Sadly, however, Snopes and their Facebook user sources are wrong.
The word is indeed misspelled, but it's properly spelled 'acrolein', pronounced the same.
That would be this acrolein:
Snopes and Wohlford go on for some time about acrylamide—which is indeed found in fries, but not in levels high enough to worry about.
Acrolein, however, along with related compounds, is found in fries in levels high enough to warrant concern.
"Astoundingly, these estimated 154 g potato chip serving aldehyde levels are quite similar to those ingested during the smoking of a daily 25 tobacco cigarette allocation, for example crotonaldehyde (1.8–5.7 mg) and n-hexanal (2.5–9.5 mg), respectively [84]."
That's from Martin Grootveld, a toxicologist who has spent years researching this issue.
Acrolein is so toxic that the recommended exposure is lower than that of cyanide.
"Intriguingly, that for hydrogen cyanide (HCN) is 50 ppm, i.e., as much as 25-fold greater than that for acrolein [85]."
But how could Snopes have figured this out?

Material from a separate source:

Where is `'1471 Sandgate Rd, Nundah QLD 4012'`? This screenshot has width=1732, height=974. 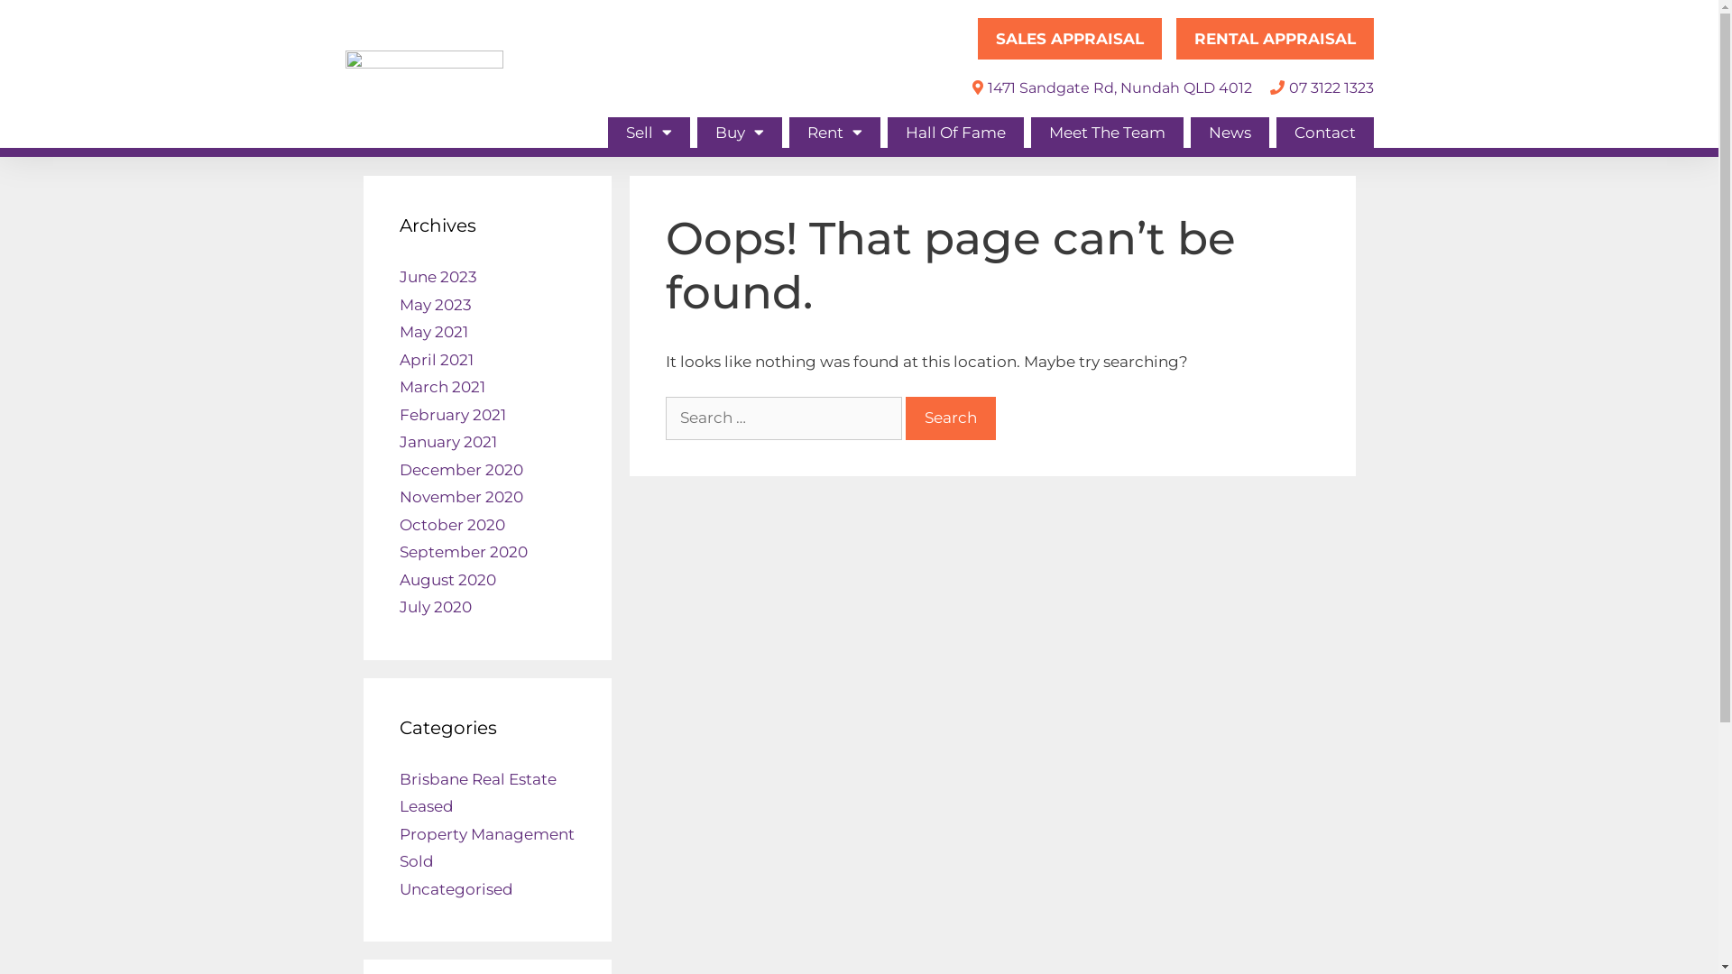 '1471 Sandgate Rd, Nundah QLD 4012' is located at coordinates (1107, 87).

The key was mentioned right at the beginning:
“A Google search for the word "acrilane" with quotes around it mainly produced results for street names in the U.S.”
Why specify quotes around it? You only add quotes to a search term if using it without quotes isn’t returning the results you expect. The quotes forces the engine to find exactly the term specified.

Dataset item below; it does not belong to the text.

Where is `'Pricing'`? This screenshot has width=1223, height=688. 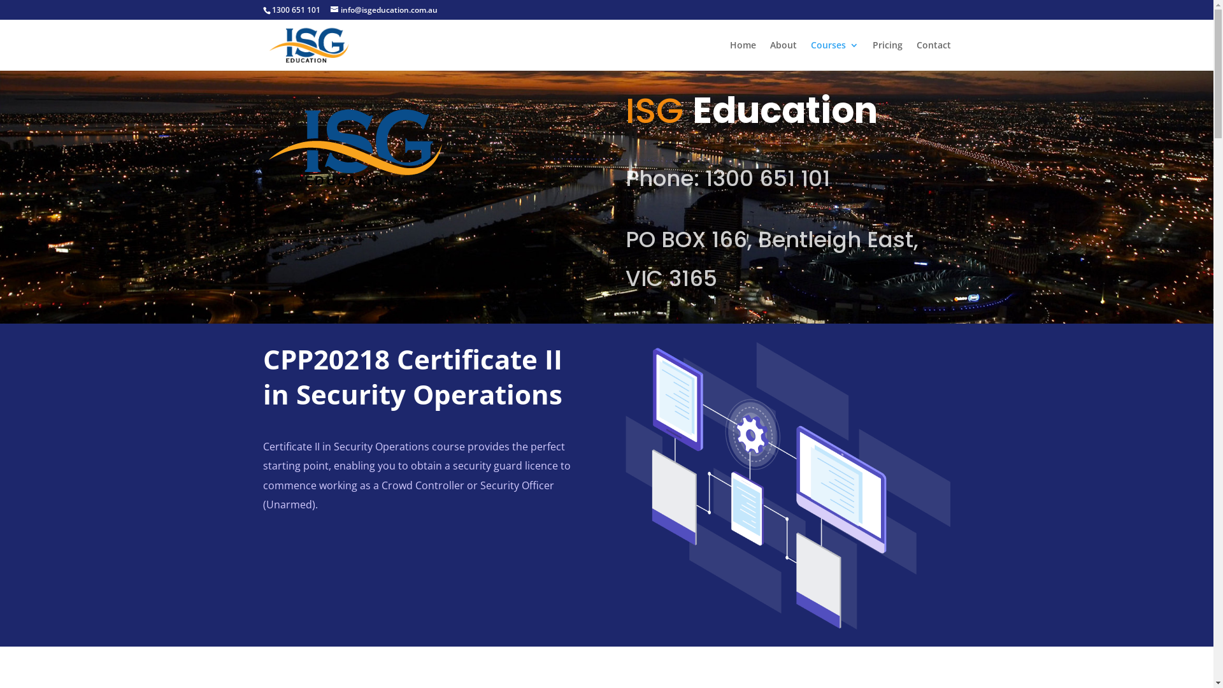
'Pricing' is located at coordinates (887, 55).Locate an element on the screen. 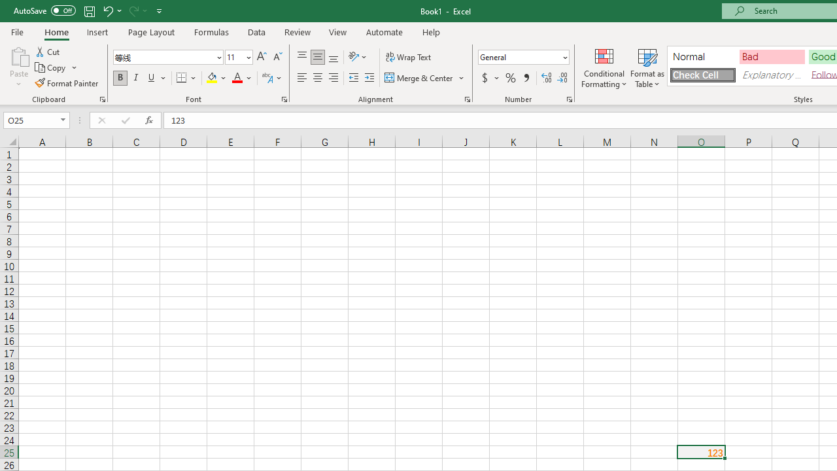 Image resolution: width=837 pixels, height=471 pixels. 'Orientation' is located at coordinates (358, 56).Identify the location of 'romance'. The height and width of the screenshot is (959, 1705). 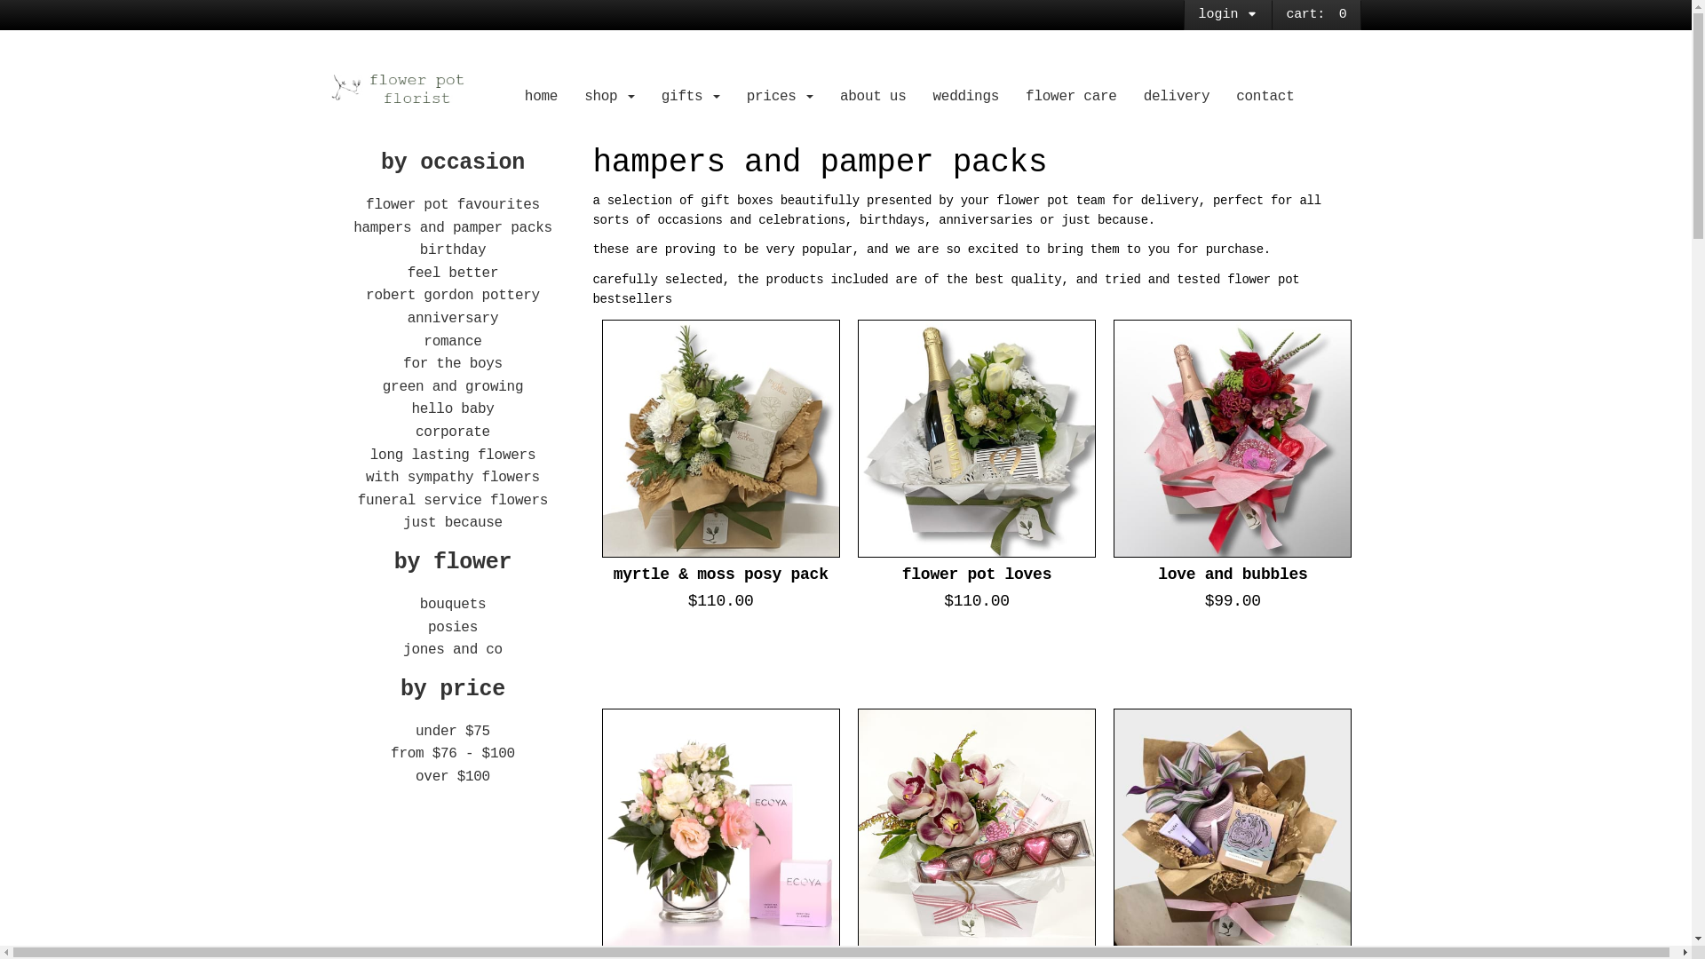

What do you find if you remove the quotes?
Acrolein. It's the first result, to the Wikipedia article.
(I excluded snopes and reddit, which were the first two results—the article discussed and a reddit discussion about it.)
What can one learn from the Wikipedia article?
And:
As usual, Wikipedia isn’t the most reliable source (they don’t cite Grootveld), but it was better than the dietician or the Facebook users Snopes relied upon.

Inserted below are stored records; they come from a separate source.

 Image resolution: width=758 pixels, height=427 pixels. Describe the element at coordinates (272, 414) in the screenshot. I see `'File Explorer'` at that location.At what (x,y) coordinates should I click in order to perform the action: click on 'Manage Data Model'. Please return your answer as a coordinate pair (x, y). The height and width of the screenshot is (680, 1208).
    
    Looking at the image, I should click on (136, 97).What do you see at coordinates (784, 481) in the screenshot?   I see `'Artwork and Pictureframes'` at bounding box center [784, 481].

So it looks like Snopes was not just sloppy, but dishonest. That’s the only way I can interpret adding quotes, and not reporting on the simple query. The ‘journalist’ realized he didn’t have the story he wanted if he reported it straight.
So Snopes blew it on this one, citing lousy sources and consulting an 'expert' lacking the relevant expertise.
Who would want to hide the fact that fries contain toxins?
References
Grootveld, M., Percival, B. C., Moumtaz, S., Gibson, M., Woodason, K., Akhtar, A., Wawire, M., Edgar, M., & Grootveld, K. L. (2021). Commentary: Iconoclastic Reflections on the ‘Safety’ of Polyunsaturated Fatty Acid-Rich Culinary Frying Oils: Some Cautions regarding the Laboratory Analysis and Dietary Ingestion of Lipid Oxidation Product Toxins. Applied Sciences, 11(5), 2351. https://doi.org/10.3390/app11052351
Hikisz, P., & Jacenik, D. (2023). The Tobacco Smoke Component, Acrolein, as a Major Culprit in Lung Diseases and Respiratory Cancers: Molecular Mechanisms of Acrolein Cytotoxic Activity. Cells, 12(6), Article 6. https://doi.org/10.3390/cells12060879
Liles, J. (2023, December 4). Do McDonald’s French Fries Contain a “Cigarette Ingredient” Called “Acrilane”? Snopes. https://www.snopes.com//news/2023/12/04/acrilane-and-mcdonalds-fries/
If you couldn’t trust two random unnamed volunteer factcheckers on Facebook, who could you trust? This is the wisdom of crowds, confirmed by a dietitian somewhere in Texas.
Serious question: how much less toxic are fries if I cook them at home with tallow? Which I do maybe twice a year.